Like this geometry problem?!?! It’s so easy, but I cannot solve. Triangle ABC has point P on side BC. Angle bisector of angle APB intersects circumcircle of APB at X and of APC at Y. Let M be midpoint of BC. Show that XMY is a right triangle.
Help! Help! Help!?!?!?!
@RinTohsaka As a junior in college majoring in mathematics, I can attest to that fact: math is oftentimes hard.
My geometry’s a bit rusty, and I haven’t been able to solve this one yet. A good first step might be to use the fact that quadrilaterals AXBP and AYPC are cyclic (obviously) and do some angle chasing - you get a couple surprising things.
OK, I know it’s early and I’ve been grading final exams forever.
But how does the bisector of <APB intersect <APC anywhere but P?? <s APB and APC are supplements-- my diagram is showing PX as a tangent to circumcircle APC.
Again, I’m tired. And my head was spinning with numbers before I opened this thread.
But here’s a bigger question: What final are you studying for? And do you know for a fact that this question will be on it?
I always advise my kids to start studying with topics from easiest to hardest. Create a checklist of the topics/ long problems you expect to see. And cross them off, one by one, from easiest to hardest. Create a list of things you know you can do, accumulate those points. If you don’t get the hardest question, that’s OK, as long as you have enough of those easier-- for you-- questions to get you the grade you need.
Is this a regular geometry course? Take a look at www.regentsprep.org It’s run by a school system in upstate NY, in Oswego (home of one of the SUNY campuses) to prepare its kids for NY’s Regents exams. I love their review site-- it’s a great mix of solid info and practice questions.
@bjkmom I don’t think this is necessarily the case - however the part I’m a little confused is, if P and M are the same point (i.e. P is the midpoint of BC), then triangle XMY should be degenerate.
@RinTohsaka I’m a little doubtful of this problem. Using an example similar to above, if we let triangle ABC be equilateral and P and M be the same point, then X, Y, and M are collinear (with no two points at the same location). Where is this problem from?
sorry - I meant
angle bisector of angle APB intersects circumcircle of APB at X other than P
angle bisector of angle APC intersects circumcircle of APC at Y other than P
was being lazy oops
but if ABC is equilateral, then angle XMA = 45 degrees since angle BMA = 90 degrees since midpoint is also altitude of triangle, and also angle YMA = 45 degrees (similarly), so angle XMY is 90 degrees so that particular case should be fine
also problem is from a handout
darn also this problem: if p(x) is an integer polynomial of degree n, show that p^k(x) = x has at most n integer solutions (for some fixed k; e.g. p^3(x) = p(p(p(x))))

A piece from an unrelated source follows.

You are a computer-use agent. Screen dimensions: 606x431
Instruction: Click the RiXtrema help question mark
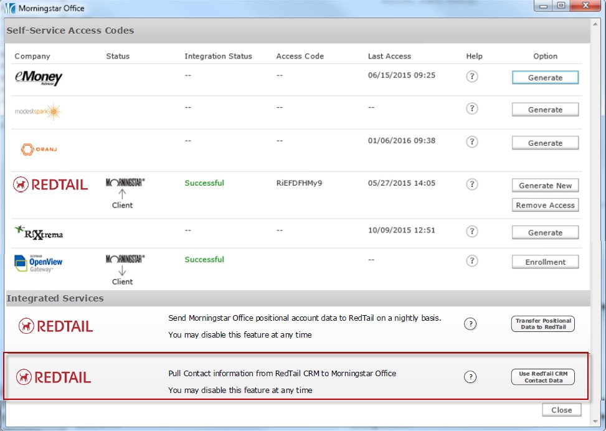[472, 231]

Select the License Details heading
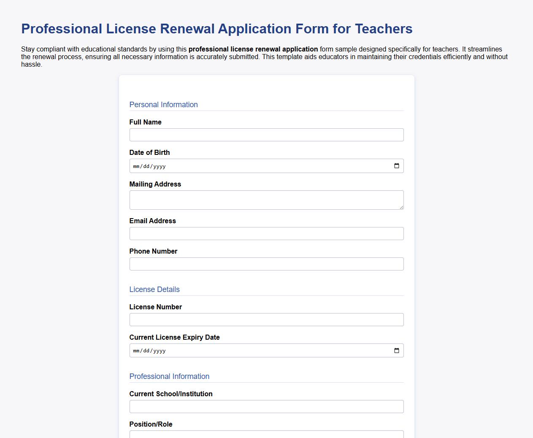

darn geometry and algebra are too difficult
@RinTohsaka I interpreted it as “angle bisector of APB intersects circumcircle of APB at X and angle bisector of APB intersects circumcircle of APC at Y,” which doesn’t seem to work. So basically we have to prove that XMPY is cyclic.
We’d have to assume n > 1; otherwise p(x) = x is a counterexample.
This problem is 2006 IMO #5, there is a solution on AoPS. I tried inducting on k a few ways but didn’t get far…
@BenzeneRings a stroll who posts IMO #5’s and failed SAT math - I know at least one person who did that…
@RinTohsaka the problems are very easy. For instance, anyone who has taken Algebra II can solve the second problem. I will present short solution here if you have not solved yet.
Let a1, a2, …, ak be the fixed points, so we have ai-aj | P(ai)-P(aj) | … | Q(ai)-Q(aj) = ai-aj, so |ai-aj| = |P(ai)-P(aj)|. Then, it is easy to see that P(ai) = ai + k or P(ai) = -ai + k for some constant k. Then, a_i are roots of the polynomial T(x) = P(x) - x - k or T(x) = P(x) + x - k (one or the other, not both), so there are at most n roots so k <= n. Does require some thinking, but if you cannot solve, then you should be more worried about qualifying for AIME than even medaling at the IMO.
@kirito69 might want to distinguish k’s. Also, there is a full solution on AoPS.
sadly, other that the T roll part, I don’t understand anything you folks are saying:). I’m exaggerating of course, I understand triange too 
@MITer94 oh right good point. thanks!